▶ _DATA SECTION_:
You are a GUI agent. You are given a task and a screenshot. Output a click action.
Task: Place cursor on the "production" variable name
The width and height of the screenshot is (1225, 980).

==

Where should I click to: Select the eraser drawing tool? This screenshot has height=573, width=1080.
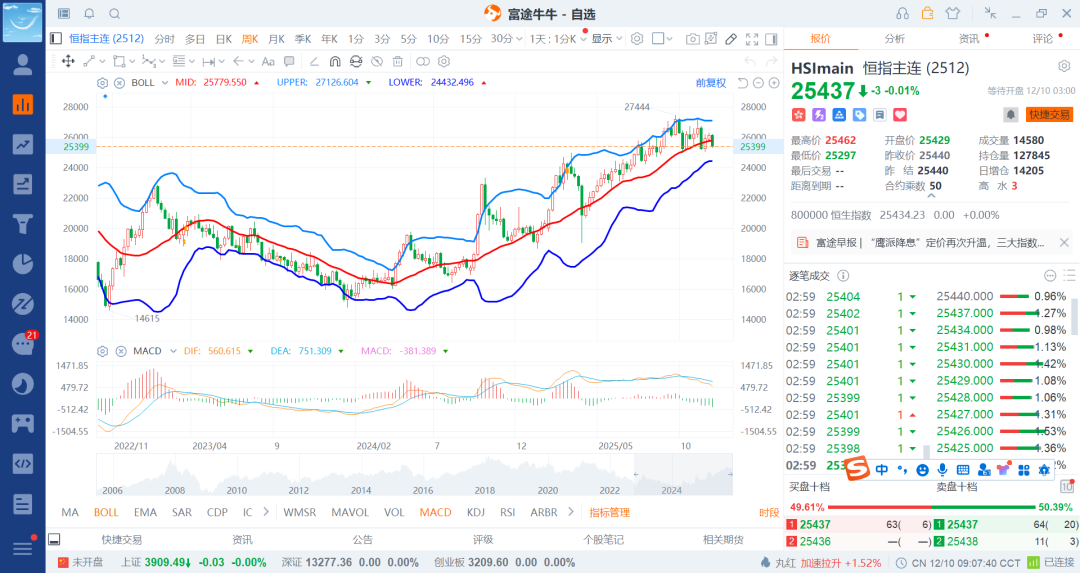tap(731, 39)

▶ _YOUR ASSIGNMENT_: Every line above from the line with "You are a GUI" to the line with "The width and", both included, must be reproduced exactly, and no other line may appear.

▶ _SOLVED EXERCISE_:
You are a GUI agent. You are given a task and a screenshot. Output a click action.
Task: Place cursor on the "production" variable name
The width and height of the screenshot is (1225, 980).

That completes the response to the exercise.